Next week’s Tenement Talk will focus on Making Italian America: Consumer Culture and the Production of Ethnic Identities, a new collection of essays that explores the contributions that Italians and Italian Americans have made to American culture, which are vast and varied. In the early 20th century, culture was greatly made by the newest medium to sweep the nation – film – and the first “movie star” was an Italian!
In the 1920’s, newspapers across the world gave great attention to movie star in particular: Rudolph “Latin Lover” Valentino. One of the first movie stars, pop icons, and sex symbols in American history, Americans flocked to the movie theaters to see all of Valntino’s films. In the Lower East Side, people would have gone to the Thalia Theater at 46 Bowery, which had transformed from a Vaudeville theater to a movie theater. When he died at age 31, his name was on seemingly every newspaper in the world and his many female fans became hysterical. When his body was taken to a funeral home on Broadway, thousands of fans overwhelmed the police and caused a stampede to see their favorite movie star; over 100 people were injured (the mob had been orchestrated by Valentino’s management team to create buzz).
Born Rodolfo Alfonso Raffaello Pierre Filibert Guglielmi di Valentina d’Antonguolla in 1895 in Puglia Italy, Valentino was reportedly a bit of an enfant terrible, spoiled rotten by his mother. After receiving a degree from an Italian agricultural school, moved to the United States at age 18; he was processed at Ellis Island on December 23rd, 1913. In New York, Valentino had a hard time finding work, and spent more than a few nights on the streets. He worked temporarily as a gardener and waiter, until his luck changed when he was hired as a dancer at a club called Maxim’s, where he met many rich and influential people.
Valentino moved out to Los Angeles in the late 1910’s, where he lived on Sunset Boulevard and took small film roles. With his dark eyes and hair, Valentino was often cast as a “heavy,” or the villain role, of which he quickly became tired. On a trip back to New York in 1917, he was cast in his first big role in a film called The Four Horsemen of the Apocalypse.
The film, released in 1921, was a gigantic hit. It was one of the first films to ever make more than $1,000,000 at the box office and remains the sixth highest-grossing silent film of all time. Wanting to capitalize on his rising star, Valentino took the lead in a film called The Sheik in 1921. It was another smash success; Valentino was officially a star, and one of the downsides of stardom is infamy.
While still a struggling actor in 1919, Valentino had met and married established actress Jean Acker. The two had a tempestuous relationship, with Acker reportedly locking Valentino out of their hotel room on their wedding night. Their relationship was tabloid fodder from the beginning, and only got more sensational when Valentino was charged with bigamy after their divorce.

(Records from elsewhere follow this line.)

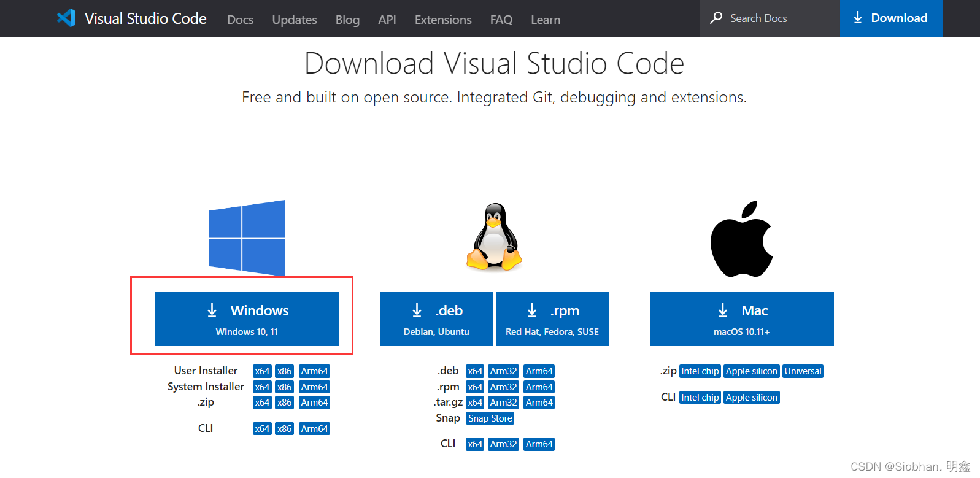This screenshot has width=980, height=478.
Task: Download the .rpm package for Red Hat
Action: coord(552,319)
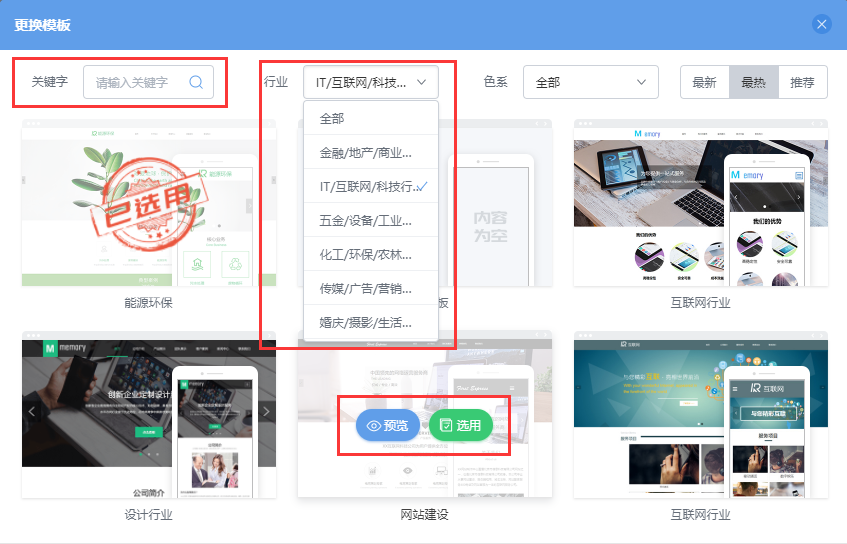Viewport: 847px width, 544px height.
Task: Sort templates by 最新
Action: click(x=704, y=83)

After filing for divorce from Acker, Valentino did not wait California’s legally mandated one year waiting period before marrying his second wife , costume designer, set designer, and sometime actress Natacha Rambova (who played the exotic part quite well, but was actually born Winifred Kimball Shaughnessy of Salt Lake City, Utah). Their marriage was forced to be annulled and the two separated for a year and remarried in 1923. Valentino’s tangled love life propelled his star even further into the sky.

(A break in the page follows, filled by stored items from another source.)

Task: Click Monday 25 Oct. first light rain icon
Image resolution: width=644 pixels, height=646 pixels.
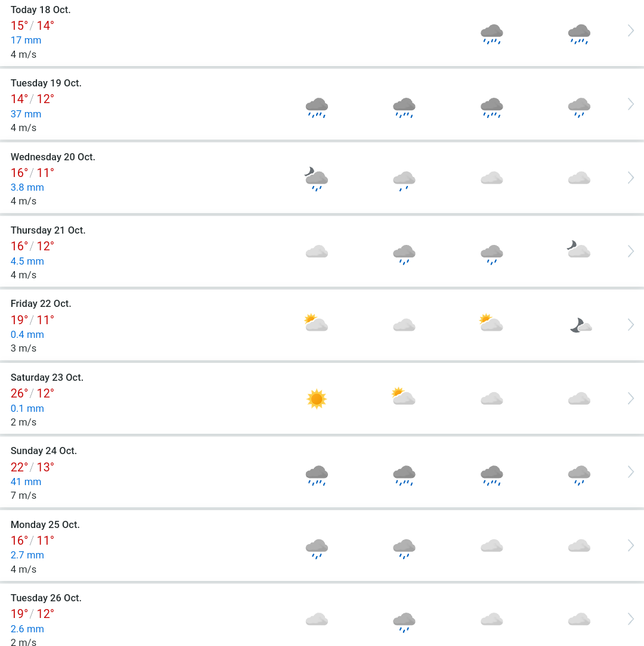Action: [x=317, y=548]
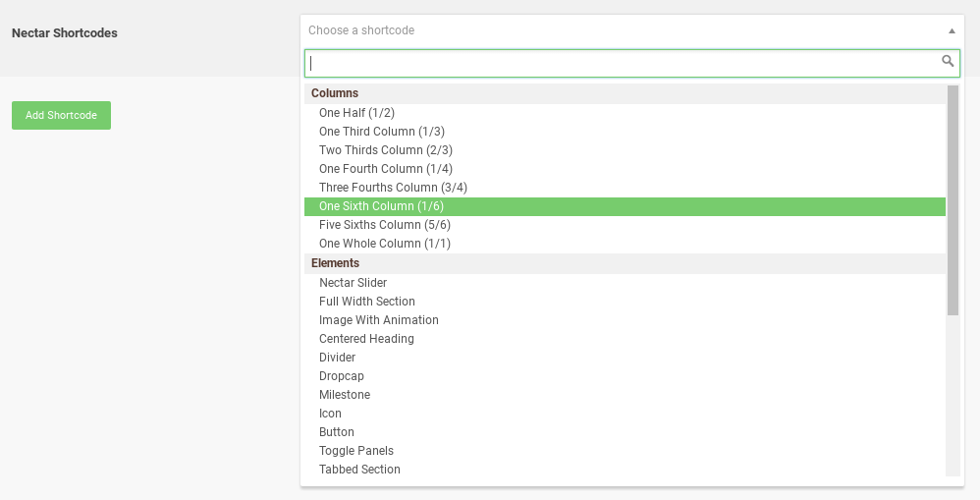
Task: Choose the Toggle Panels element
Action: pyautogui.click(x=625, y=451)
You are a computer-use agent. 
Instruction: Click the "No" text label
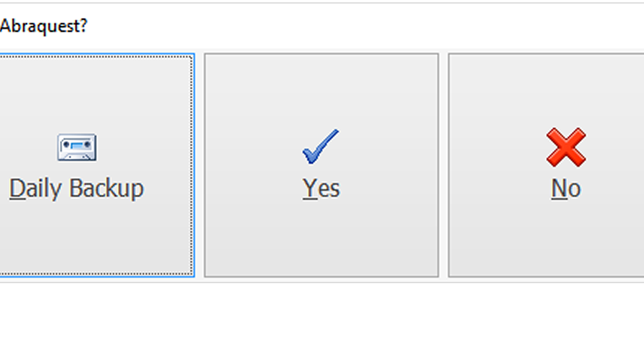(x=566, y=189)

Il Progresso Italo-Americano covered the stories of Valentino’s many loves and losses with great relish. They printed advertaisments with his face on them, especially for Mineralava Beauty Clay, the company for which Valentino acted as a beauty pageant judge. Interestingly enough, one of the girls that Valentino chose as the winner of one of these contests was Clara Bow, the Brooklyn tenement-born actress who would go on to be her own star and tabloid favorite.
The coverage of Rudolph Valentino’s love life can be directly traced to today’s glossy gossip magazines, and his stardom to that of our contemporary celebrities.